I disenhanded myself from him and laughed, a proud and haughty laugh meaning “If you weren’t such a pitiful knob. I’d hack you to little pieces for that remark.” Let me tell you a little secret, honey: no matter where you go in the known universe, the men are all the same. It’s like these honkers are what God gave us as substitutes because all the really buf guys are on back order.

So what does he do? He grabs me by both shoulders and goggles into my face. “You…will be…the mother of…my children!” he goes. And even if there wasn’t a line of drool down his chin, like there should have been.

You know and I know-and, believe me, Bitsy, now this Segol knows-nobody paws me uninvited. I didn’t care if civilization was quickly coming to a screeching halt. I was now totally bugged, and I was going to teach him a lesson in interspatial etiquette. I put one hand flat against his chest and pushed real hard, and the next thing he’s down in the road squinting up at me all surprised. I whipped Old Betsy from her scabbard again and took a menacing step toward him. “Look!” he screams. “Behind you!”

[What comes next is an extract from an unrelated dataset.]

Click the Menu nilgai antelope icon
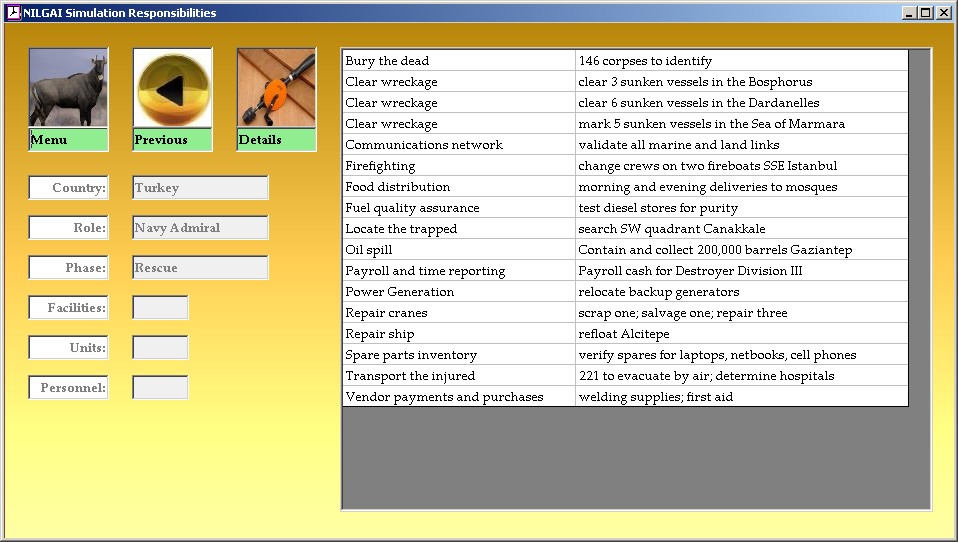958x542 pixels. click(x=68, y=88)
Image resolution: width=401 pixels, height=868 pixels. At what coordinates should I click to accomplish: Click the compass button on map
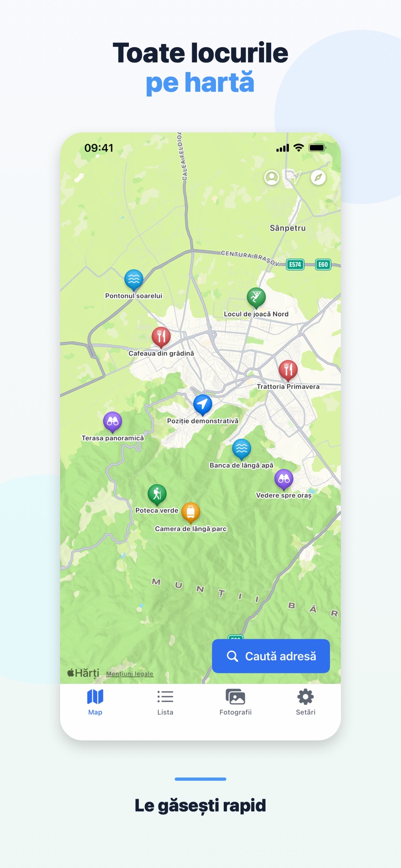point(318,177)
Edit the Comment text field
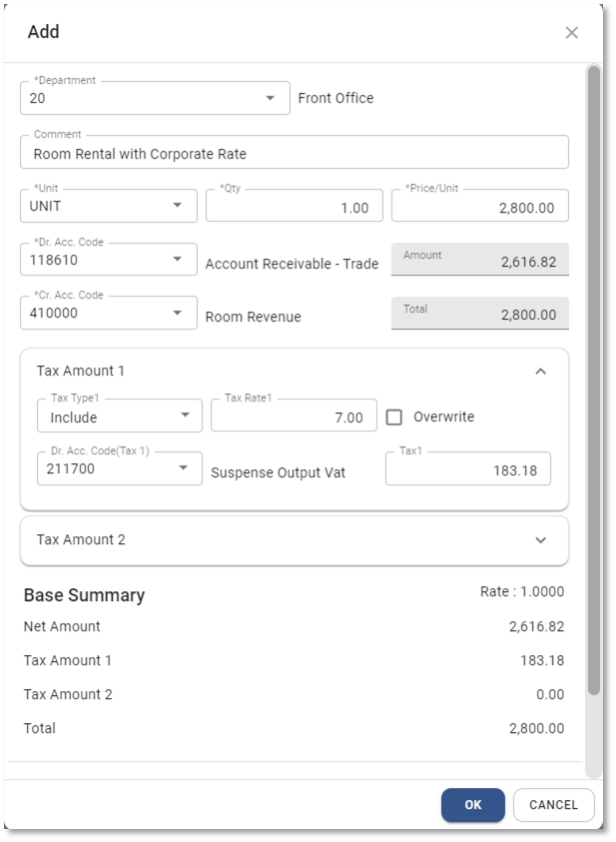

“Oh, like I’m so sure,” I go. But I heard these grumbly sounds, and I turned and saw a mob of people huffing up the hill toward us. They did not look pleased.

Segol scrabbled to his feet and stood beside me. “Let me do the talking, little lady,” he goes. “They may still listen to reason. And maybe you’d better put that silly sword away.”

I decided to let him take his shot. I didn’t even freak out about being called “little lady.” I was absolutely beyond arguing with him. He could try talking to the mob, and when he’d said his piece, I was going to lop his grody head off. Okay, like I’d given him fair warning, hadn’t I?

But he wasn’t even aware that he’d bummed me out. He started walking toward the crowd from the city, both hands raised above his head. I don’t know what that was supposed to mean. Segol probably thought he was one dangerous dude. Maybe he thought that with his hands in the air, he wouldn’t look like such a terrible threat to the safety of those five hundred howling maniacs. “Listen to me!” he goes. “Listen to me! I mean you no harm!”

Yeah, right. That made the mob feel a whole lot better about everything, for sure. There was this raspy guy at the front of the crowd. He looked like he’d been getting ready for the end of civilization for a long time now, and like he couldn’t wait for it to happen, you know? He had wild scraggly hair and big popping old eyes. He just about had a bird when he recognized Segol 154. “That’s one of them!” he goes, waving his arms around a lot. “He’s from the Observatory!”

Segol gave him this smile that was supposed to calm him down or something. “Come,” he goes, “let us reason together.”

“They didn’t come here to talk, “ I go. “They came here to work your butt.”